This paragraph primarily applies to collusions and cartels. Based on economic theory, both entail higher prices than the competitive one and are therefore legally prohibited in most industrial countries (Bester, 2004, p. 133.). In result, cartels reduce the incentive for innovation and more efficiency and complicate the market entry for new competitors that might be more efficient.
It is not always easy to monitor whether vertical restraints contain collusion. Exclusive contracts as well as price parity clauses on platform markets can be considered as vertical restraints because they hinder potential competitors from achieving a sufficient number of participants to run a platform (Bundeskartellamt, 2013a, p. 8). The third paragraph of the article relativizes the first paragraph by naming conditions for exemptions, stating:
"The provisions of paragraph 1 may, however, be declared inapplicable in the case of:
- any agreement or category of agreements between undertakings,
- any decision or category of decisions by associations of undertakings,
- any concerted practice or category of concerted practices,
which contributes to improving the production or distribution of goods or to promoting technical or economic progress, while allowing consumers a fair share of the resulting benefit, and which does not:
(a) impose on the undertakings concerned restrictions which are not indispensable to the attainment of these objectives;
(b) afford such undertakings the possibility of eliminating competition in respect of a substantial part of the products in question" (Article 101(3) TFEU).
This paragraph shows that horizontal or vertical restrictions can be legal in special cases, even when they entail fixed prices, limited production, etc., when restrictions lead to positive effects such as improved distribution or benefits for the consumers. Therefore, it is necessary to audit individual cases and check whether positive effects sufficiently outweigh negative effects. Theoretical efficiencies are not sufficient to gain exemption under Article 101(3) TFEU. It is not enough if they are only merely conceivable; rather, they need to be presented in concrete terms and their probability must be considered (Bundeskartellamt, 2013a, p. 11).

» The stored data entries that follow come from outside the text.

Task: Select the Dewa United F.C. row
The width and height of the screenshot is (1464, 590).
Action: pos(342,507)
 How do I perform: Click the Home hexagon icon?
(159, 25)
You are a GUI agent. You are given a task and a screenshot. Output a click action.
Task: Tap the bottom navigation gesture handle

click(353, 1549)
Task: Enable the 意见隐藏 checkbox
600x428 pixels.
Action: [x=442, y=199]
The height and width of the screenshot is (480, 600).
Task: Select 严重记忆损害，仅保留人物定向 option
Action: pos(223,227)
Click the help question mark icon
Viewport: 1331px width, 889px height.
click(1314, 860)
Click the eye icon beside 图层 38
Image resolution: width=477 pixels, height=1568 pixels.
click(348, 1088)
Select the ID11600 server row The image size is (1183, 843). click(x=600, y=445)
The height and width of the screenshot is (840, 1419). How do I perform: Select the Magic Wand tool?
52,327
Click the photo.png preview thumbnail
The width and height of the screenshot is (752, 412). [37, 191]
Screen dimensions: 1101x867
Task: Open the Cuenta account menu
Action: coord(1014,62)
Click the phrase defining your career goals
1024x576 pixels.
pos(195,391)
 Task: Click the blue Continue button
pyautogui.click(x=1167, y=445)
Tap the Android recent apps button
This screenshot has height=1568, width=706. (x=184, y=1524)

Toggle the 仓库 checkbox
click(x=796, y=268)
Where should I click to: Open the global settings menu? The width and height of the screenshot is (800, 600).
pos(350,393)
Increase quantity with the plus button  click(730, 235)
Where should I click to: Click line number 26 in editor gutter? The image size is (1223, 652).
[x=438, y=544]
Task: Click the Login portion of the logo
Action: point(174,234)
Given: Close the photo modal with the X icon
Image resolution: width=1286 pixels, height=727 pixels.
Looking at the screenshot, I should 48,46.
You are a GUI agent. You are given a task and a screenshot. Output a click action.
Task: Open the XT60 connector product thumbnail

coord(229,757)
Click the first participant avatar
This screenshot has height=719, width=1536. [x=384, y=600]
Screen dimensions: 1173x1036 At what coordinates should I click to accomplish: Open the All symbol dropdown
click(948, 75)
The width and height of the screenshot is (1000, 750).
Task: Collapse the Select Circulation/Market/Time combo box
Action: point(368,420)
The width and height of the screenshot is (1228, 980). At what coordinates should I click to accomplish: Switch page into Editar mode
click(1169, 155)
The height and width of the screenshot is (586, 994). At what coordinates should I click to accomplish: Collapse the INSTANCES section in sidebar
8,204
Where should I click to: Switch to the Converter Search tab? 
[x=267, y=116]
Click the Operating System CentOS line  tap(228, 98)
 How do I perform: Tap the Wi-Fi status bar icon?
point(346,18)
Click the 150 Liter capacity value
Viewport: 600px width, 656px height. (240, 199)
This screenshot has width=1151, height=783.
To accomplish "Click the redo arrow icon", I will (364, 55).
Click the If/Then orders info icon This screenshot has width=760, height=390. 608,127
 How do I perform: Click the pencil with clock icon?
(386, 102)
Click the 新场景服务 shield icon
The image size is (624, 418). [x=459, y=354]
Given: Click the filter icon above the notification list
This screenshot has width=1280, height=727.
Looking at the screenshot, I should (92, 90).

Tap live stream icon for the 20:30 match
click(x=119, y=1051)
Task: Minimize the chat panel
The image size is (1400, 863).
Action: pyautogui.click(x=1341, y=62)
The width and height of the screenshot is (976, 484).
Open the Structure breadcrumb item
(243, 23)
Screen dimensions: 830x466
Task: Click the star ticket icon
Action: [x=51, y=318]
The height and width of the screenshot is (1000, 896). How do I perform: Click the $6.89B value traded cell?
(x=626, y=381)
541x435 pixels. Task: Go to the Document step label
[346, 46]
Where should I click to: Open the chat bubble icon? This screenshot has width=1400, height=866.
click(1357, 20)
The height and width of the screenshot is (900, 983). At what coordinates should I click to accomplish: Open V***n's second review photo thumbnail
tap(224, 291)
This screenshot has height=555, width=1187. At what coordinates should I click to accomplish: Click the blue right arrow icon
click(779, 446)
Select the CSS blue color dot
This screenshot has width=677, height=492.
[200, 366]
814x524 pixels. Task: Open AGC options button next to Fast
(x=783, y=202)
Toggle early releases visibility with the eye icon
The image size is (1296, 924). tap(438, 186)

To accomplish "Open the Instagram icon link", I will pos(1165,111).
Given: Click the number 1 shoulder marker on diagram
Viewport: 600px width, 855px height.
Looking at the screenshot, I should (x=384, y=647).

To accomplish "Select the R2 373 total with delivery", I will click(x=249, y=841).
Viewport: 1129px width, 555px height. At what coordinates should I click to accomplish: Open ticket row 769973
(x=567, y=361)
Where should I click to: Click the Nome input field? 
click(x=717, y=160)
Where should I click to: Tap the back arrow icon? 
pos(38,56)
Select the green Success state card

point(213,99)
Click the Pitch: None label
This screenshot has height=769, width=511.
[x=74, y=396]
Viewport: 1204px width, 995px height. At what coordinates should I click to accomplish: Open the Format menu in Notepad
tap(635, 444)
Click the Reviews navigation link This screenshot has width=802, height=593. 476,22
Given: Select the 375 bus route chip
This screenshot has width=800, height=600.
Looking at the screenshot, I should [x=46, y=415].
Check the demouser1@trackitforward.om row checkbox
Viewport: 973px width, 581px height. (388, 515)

The so-called Vertical Restraints Block Exemption Regulation (VRBER) is a regulation designed by the European Commission. Its task is to define a group of agreements that normally meet the conditions defined in Article 101(3) TFEU (Bundeskartellamt, 2013a, p. 11). Therefore, the objective of the VRBER is to filter out agreements that are likely to have benefits for the competition and the consumer and hence justify a general exemption (Bundeskartellamt, 2013a, p. 11). In general, the level of market power plays an important role for the VRBER when defining conditions for exemptions. The European Commission defines market power by market share, because it is relatively easy to measure. As a condition for a group exemption to apply, the market share of supplier and consumer must each be 30% or less. However, there is no presumption that agreements with a higher market share violate Article 101(1) TFEU or do not satisfy the conditions to fulfill Article 101(3) TFEU, although neither is there the presumption that agreements falling under Article 101(1) TFEU will meet the conditions of Article 101(3) TFEU (European Commission, 2010a, p. 10). Furthermore, the Commission defined so-called hardcore restrictions that, independent from the market power, raise the assumption that they violate Article 101(1) TFEU. These hardcore restrictions include restrictions of the possibility of the buyers to independently set their prices by themselves or restrictions of the place or the customer groups that are served (Bundeskartellamt, 2013a, p. 11). The European Comission stated the definition as follows:
"Including such a hardcore restriction in an agreement gives rise to the presumption that the agreement falls within Article 101(1). It also gives rise to the presumption that the agreement is unlikely to fulfill the conditions of Article 101(3), for which reason the block exemption does not apply" (European Commission, 2010a, p. 17).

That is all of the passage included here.